• _PAGE EXTRACT_
[start]

Game Buzz: Restoration Games

There’s a new company that just started up this year called Restoration Games.  Their mission is to find older games, tweak them to bring them up to modern design standards, and rerelease them into the wild.  The company is the brainchild of Justin D. Jacobson and Rob Daviau, and so far has been getting lots of positive buzz.  They’ve recently launched with three games, with more on the way (Fireball Island was announced at Gen Con last week).  So, let’s take a look.

image by BGG user JustinDJacobson

Downforce is a reimplementation of Top Race, published in 1996 and designed by none other than Wolfgang Kramer.  Actually, the system can be traced back to Tempo, which was Kramer’s first game, published in 1974.  That was kind of an abstract system that evolved into Niki Lauda’s Formel 1 (1980), Formel 1 Nürburgring (1985), Daytona 500 (1990), and Detroit-Cleveland Grand Prix (1986).  Downforce is a racing game that incorporates bidding and betting into its gameplay.

The game begins with an auction for players to collect cars.  Cards have several racing lines of different colors on them, and players will be using the lines that are the same color as the driver up for bid to determine how much money they want to spend.  The winner gets the driver and a special power.  Once all six cars have been claimed by someone (everyone will get at least one and possibly more), this phase ends and drivers (speed 8) are added to their hand.  You’ll keep only one power card available.

On your turn, you play a card, then advance each car shown the number of spaces indicated. The cars must be moved in order.  Whenever the first car crosses a betting line, all players will secretly bet on who they think will win.  There are three betting lines, so you’ll be able to make three bets, each with diminishing returns for being correct.

Once all cars have crossed the finish line, you award payouts to owners for finishing in 1st-5th place (6th gets NOTHING).  You also get cash for having correct bets (1st-3rd), but you’ll have to subtract money from the initial auction from your final score.  The player with the most money wins.

image by BGG user jayahre

I have played Daytona 500 once before, and looking back at my notes, I was kind of meh about it.  I’m not really a racing fan, and I’m definitely not an auction fan.  However, this is one I think I’d probably give a try.  It seems like fun, and the components look great.  People really seem to be loving it as well.

[end]

• _WRITTEN INSTRUCTION 1_
Summarize the Restoration Games article in two sentences.
• _WRITTEN INSTRUCTION 2_
Carry on the Restoration Games article from its final sentence.

Some rows:
[start]

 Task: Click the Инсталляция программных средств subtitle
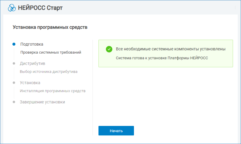pos(53,91)
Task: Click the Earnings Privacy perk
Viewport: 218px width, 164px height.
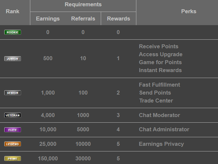Action: (161, 144)
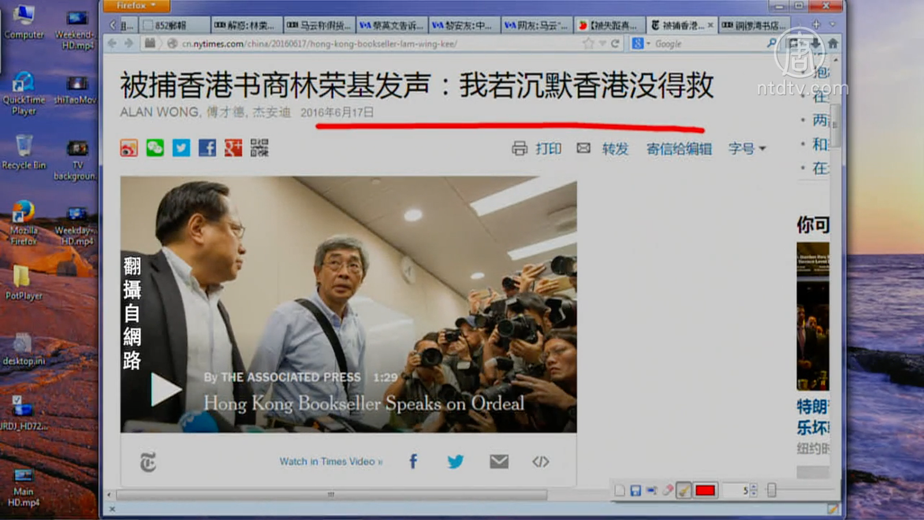Click the Twitter bird icon below the video
Image resolution: width=924 pixels, height=520 pixels.
coord(455,462)
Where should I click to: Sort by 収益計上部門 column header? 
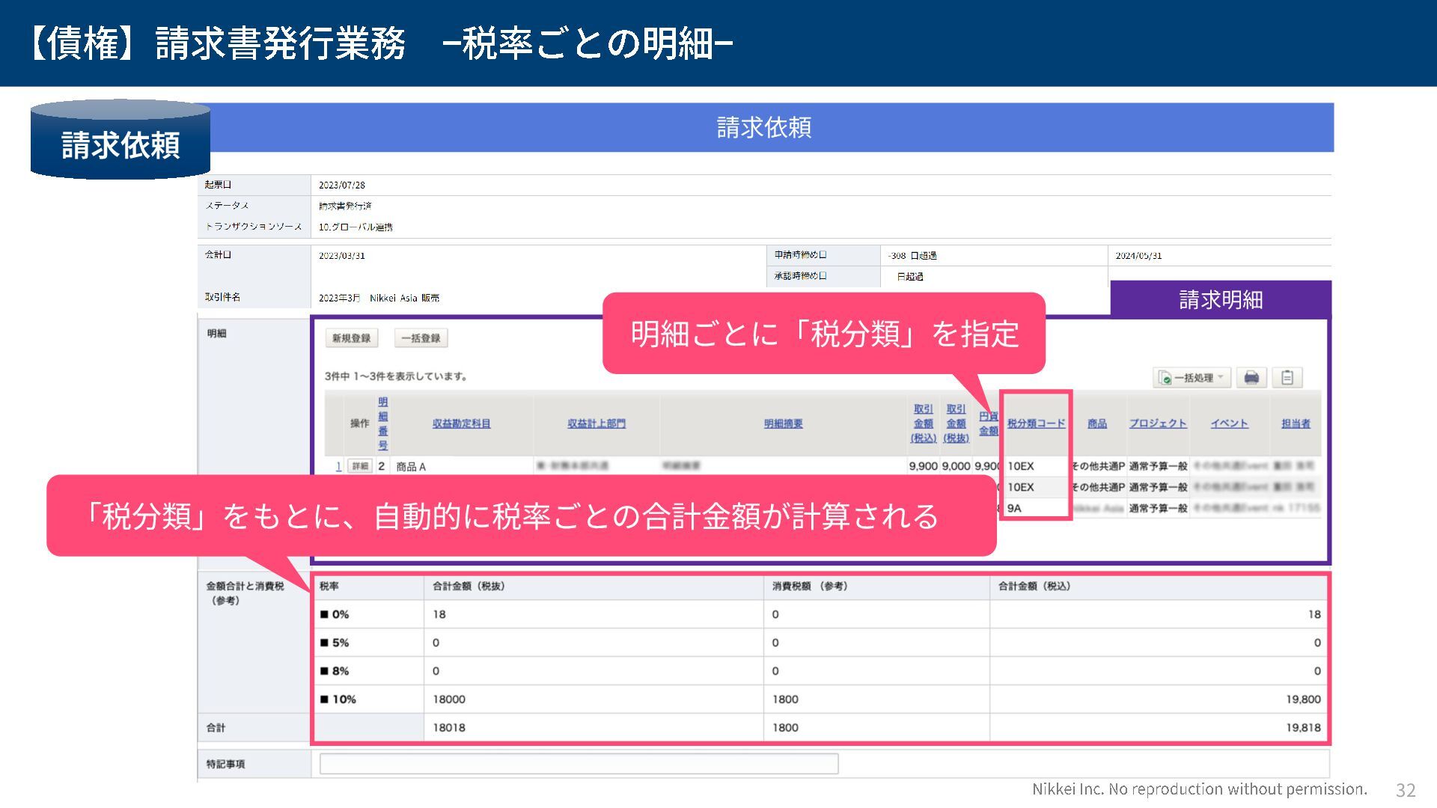(596, 423)
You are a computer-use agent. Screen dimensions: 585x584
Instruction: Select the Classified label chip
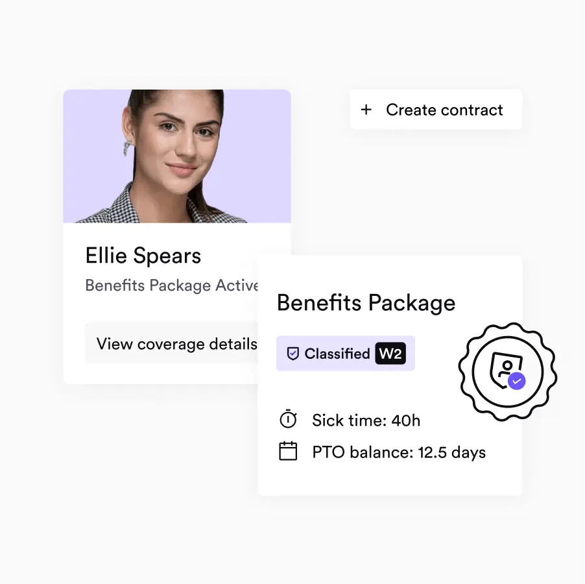coord(346,354)
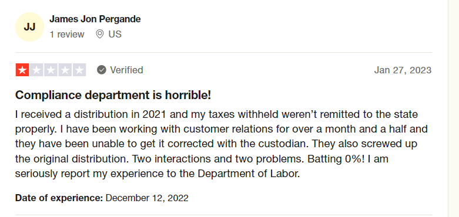Screen dimensions: 459x217
Task: Click the Verified label text
Action: point(126,70)
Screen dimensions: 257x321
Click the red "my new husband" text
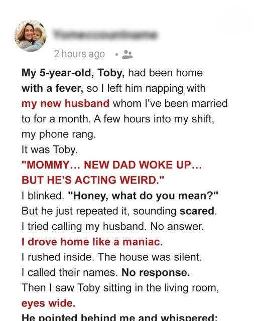[x=66, y=103]
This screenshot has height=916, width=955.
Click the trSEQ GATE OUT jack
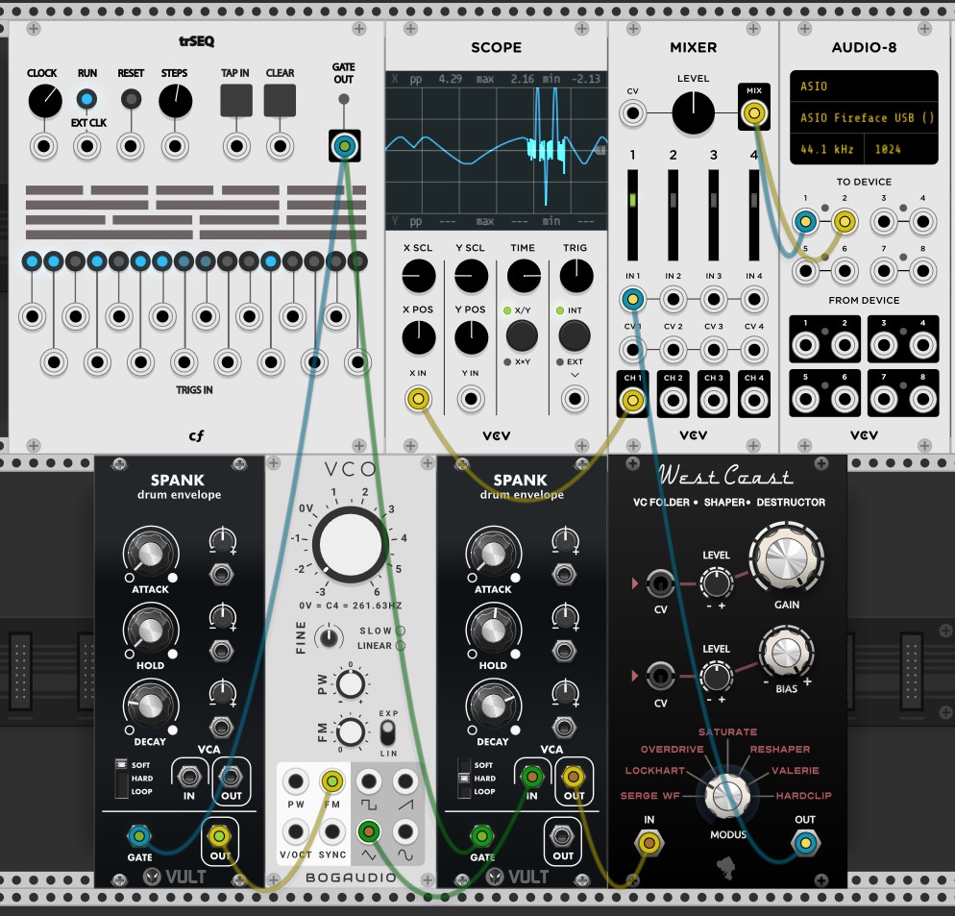344,146
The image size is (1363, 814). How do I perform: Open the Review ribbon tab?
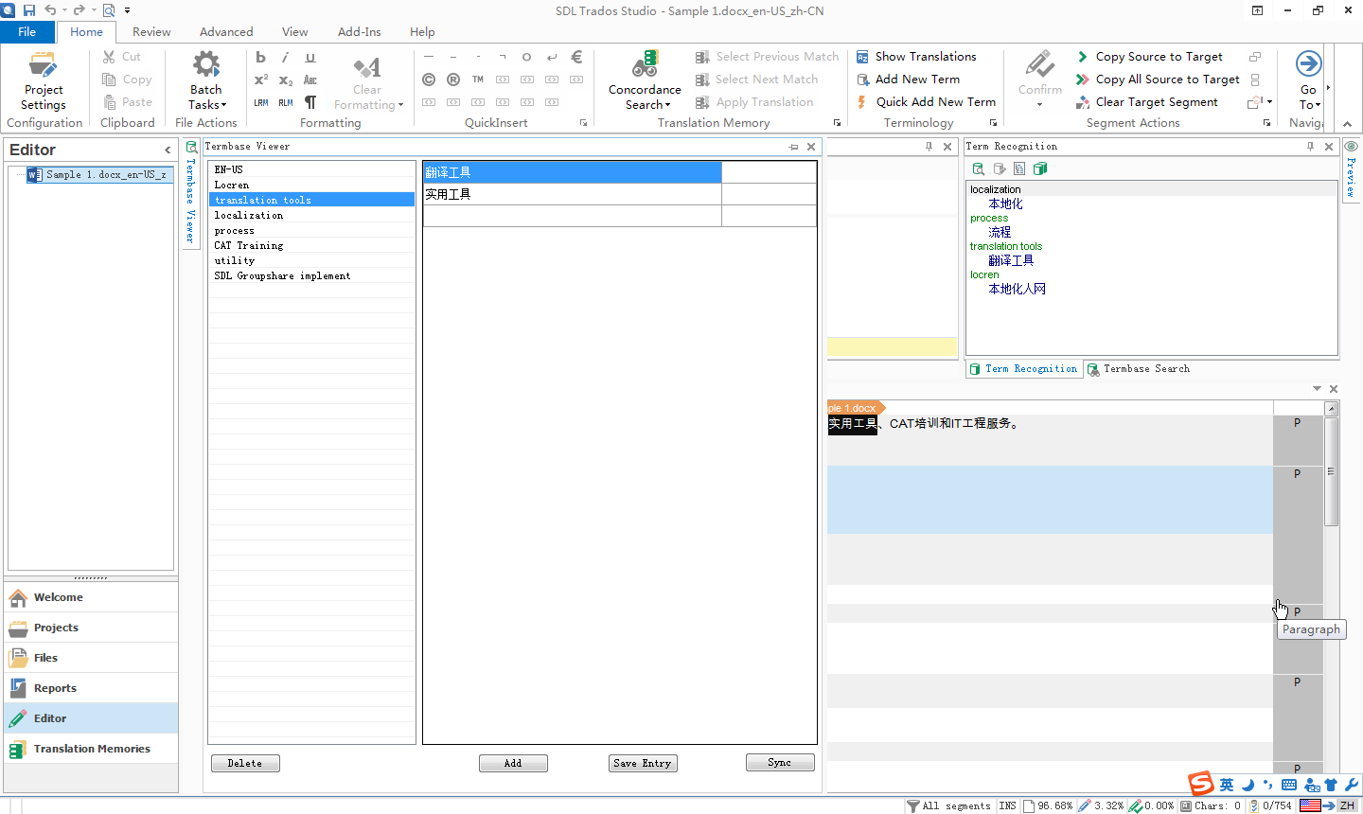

[end]

• _RESULT 1_
Restoration Games, a new company founded by Justin D. Jacobson and Rob Daviau, finds older games, updates them to modern design standards, and rereleases them, and one of its first three titles is Downforce, a reimplementation of Wolfgang Kramer's Top Race. In Downforce, players bid on cars at the start, secretly bet on the winner each time the lead car crosses one of three betting lines, and collect payouts minus their auction spending, with the player who has the most money winning.

• _RESULT 2_
image by BGG user JustinDJacobson

Indulgence began its life as Barbu, a French game from the early 20th century.  Designer Jerry D’Arcey adapted it to Coup d’Etat in 1980, and it was reimagined again to Dragonmaster in 1981.  In this version, players take turns being the Ruler that chooses a sin other players may not commit.  If they do, they’ll have to pay the Ruler.

In each round, one player will be the Ruler (every one will get an equal number of turns to be Ruler) and will choose one of three Edicts to be in play.  These Edicts give various rules that must not be broken, and range from not being able to take cards of a certain suit to not being able to take certain tricks of the hand.  The Ruler chooses the Edict after cards for the round have been dealt out.  However, once the Edict has been passed, other players will, in turn order, decide if they want to Sin.  The first player that does flips the Edict to its Sin side, and now must do exactly what he was told not to.

Play then proceeds like a normal trick-taking game.  The first player leads, and everyone must follow suit if they are able.  The highest card in the led suit wins the trick.  There’s no trump in the game – except for one.  The Sinning player gets an Indulgence, which is a ring.  If he plays this on top of a card he plays, it immediately becomes a 10 of the played suit (normally, cards only go up to 9).  An Indulgence can only be used once per round.

At the end of the hand, players pay the Ruler florins for not following the Edict.  If you chose to Sin and succeeded, other players pay you.  If you failed, you pay the Ruler.  The Ruler then passes around the table.  Once everyone has been Ruler three times in the game, it’s over and the player with the most florins wins.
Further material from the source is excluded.